Alda includes an extension of DistAlgo with rules. This implementation supports Python 3.7 but can also run with Python 3.8 and 3.9.

Installation

To use the extension with rules, install XSB:

  1. download XSB from https://sourceforge.net/projects/xsb --- click "Download" for Windows, or download from "Source(GIT)" for Unix,
  2. run the downloaded .exe file for Windows, or follow the instructions in Section 2.1 in the manual (just paragraph 1, items 1 and 4) for Unix, and
  3. add the path for the XSB executable to the PATH environment variable.

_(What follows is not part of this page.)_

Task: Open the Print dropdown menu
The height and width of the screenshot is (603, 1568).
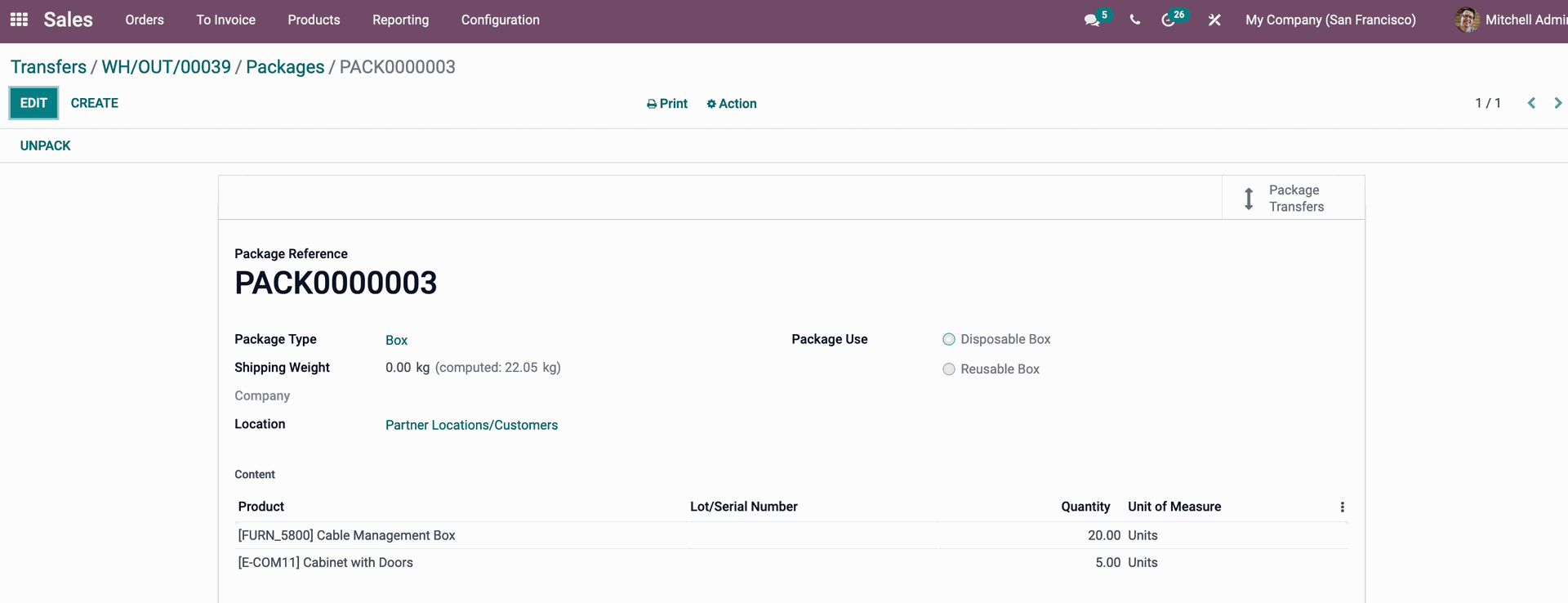Action: (x=667, y=104)
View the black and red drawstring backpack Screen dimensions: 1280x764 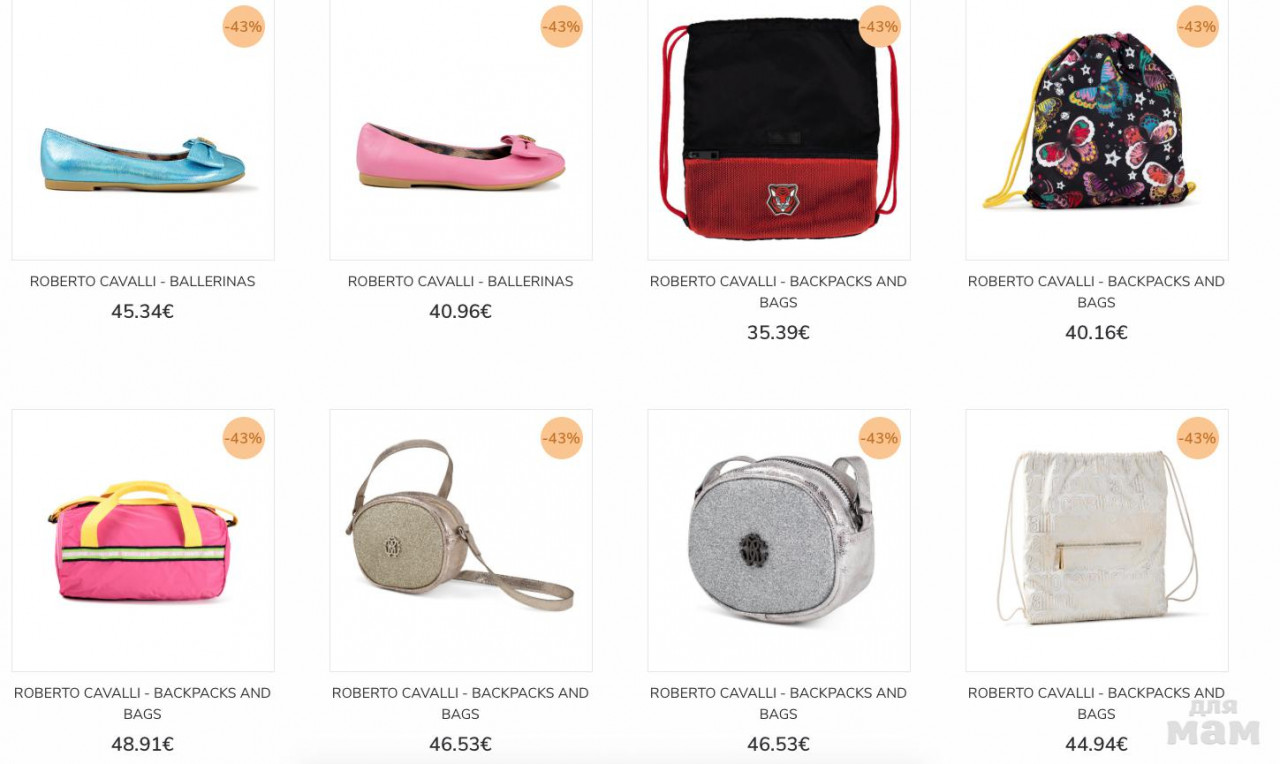click(779, 130)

Using the extension with rules

An example program that uses rules

Consider computing the transitive closure of edges in a graph. Given a graph with a set of edges, each from a vertex to another, the transitive closure is the set of all pairs of vertices such that there is a path from the first vertex to the second vertex following a sequence of edges.

The following Alda program computes the transitive closure of the set e of edges. Given predicate edge that asserts whether there is an edge from a first vertex to a second vertex, rule set trans_rules defines predicate path that asserts whether there is a path from a first vertex to a second vertex by following the given edges.

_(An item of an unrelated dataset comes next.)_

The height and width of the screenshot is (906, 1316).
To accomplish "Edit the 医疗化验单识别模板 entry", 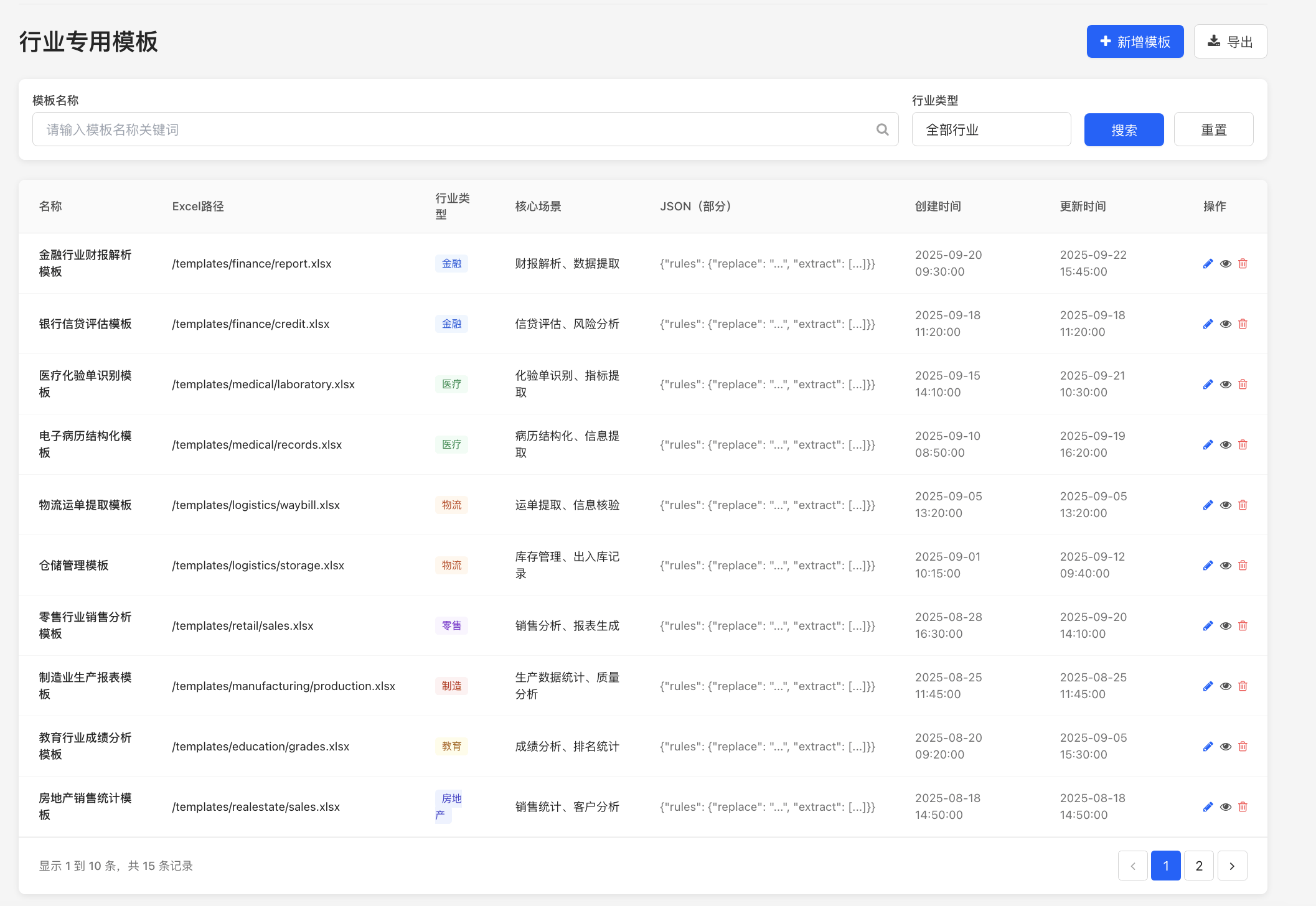I will 1208,385.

def rules(name=trans_rules):
  path(x,y), if_(edge(x,y))
  path(x,y), if_(edge(x,z), path(z,y))

e = {(7,2), (7,3), (2,3), (2,4), (7,5), (3,6)}
print(infer(rules=trans_rules, bindings=[('edge',e)], queries=['path']))

The first rule says that there is a path from x to y if there is an edge from x to y. The second rule says that there is a path from x to y if there is an edge from x to z and there is a path from z to y. Function infer uses rule set trans_rules, takes edge to be true for edges in e, and returns the set of pairs for which path is true.

Specification of rules

A set of rules can be specified using a rule set of the following form:

def rules(name=rsname):
  rule+

rsname is the name of the rule set and uses the same naming convention as Python identifiers; name= is optional. rule+ is one or more rules.

Rules

Each rule is of the following form, meaning that if hypothesis_1 through hypothesis_n all hold, then conclusion holds:

  conclusion, if_(hypothesis_1, hypothesis_2, ..., hypothesis_n)

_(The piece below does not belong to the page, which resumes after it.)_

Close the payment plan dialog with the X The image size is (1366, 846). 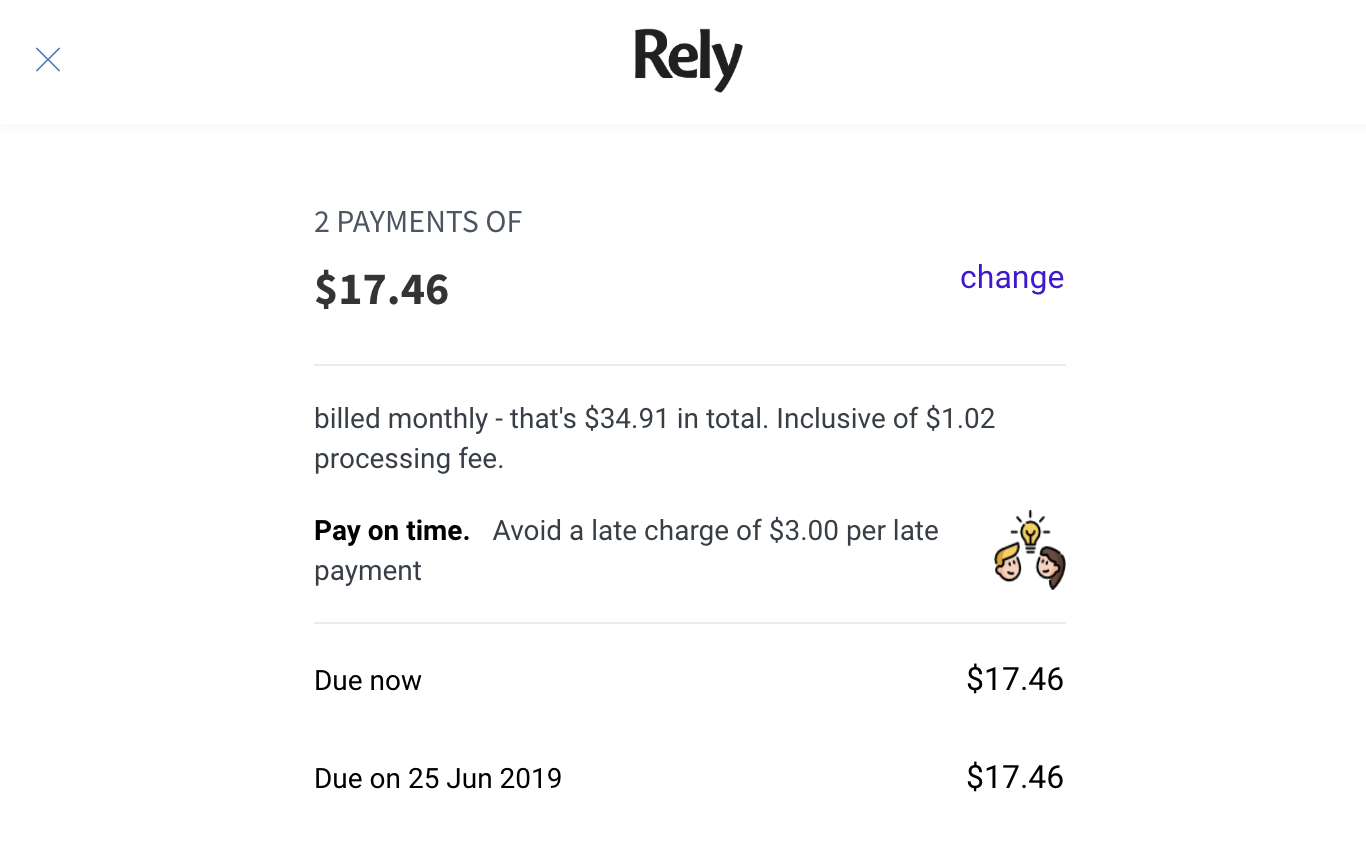[48, 60]
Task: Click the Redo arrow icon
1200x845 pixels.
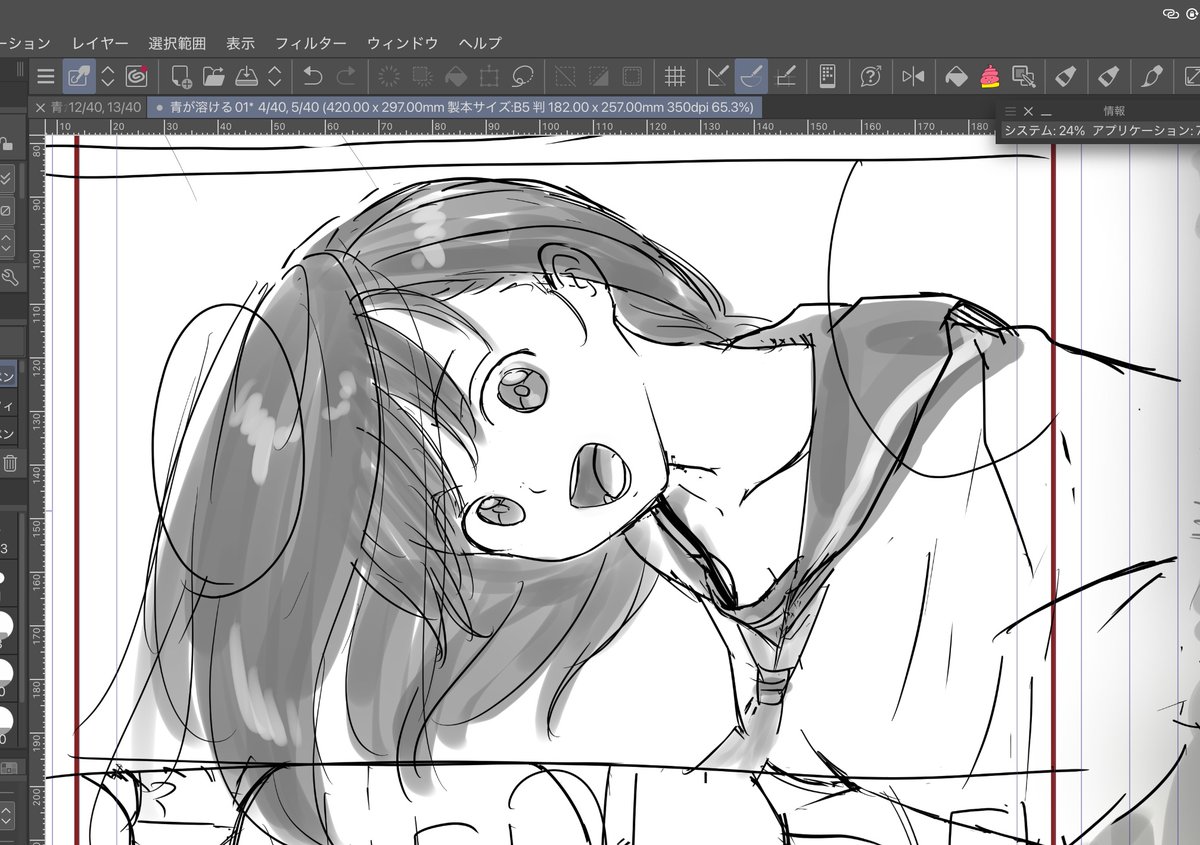Action: (x=347, y=76)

Each hypothesis and conclusion in a rule is an assertion of the following form, possibly preceded with not:

  pred(arg_1,...,arg_m)
  • pred is a predicate. A predicate can be a global variable, object field, or local variable of a rule set`.
  • Each arg_k is a variable, a constant, or a wildcard _ meaning the argument can be any value. A constant can be an integers, None, True, False, or a quoted string. All variables in the conclusion must be in a hypothesis.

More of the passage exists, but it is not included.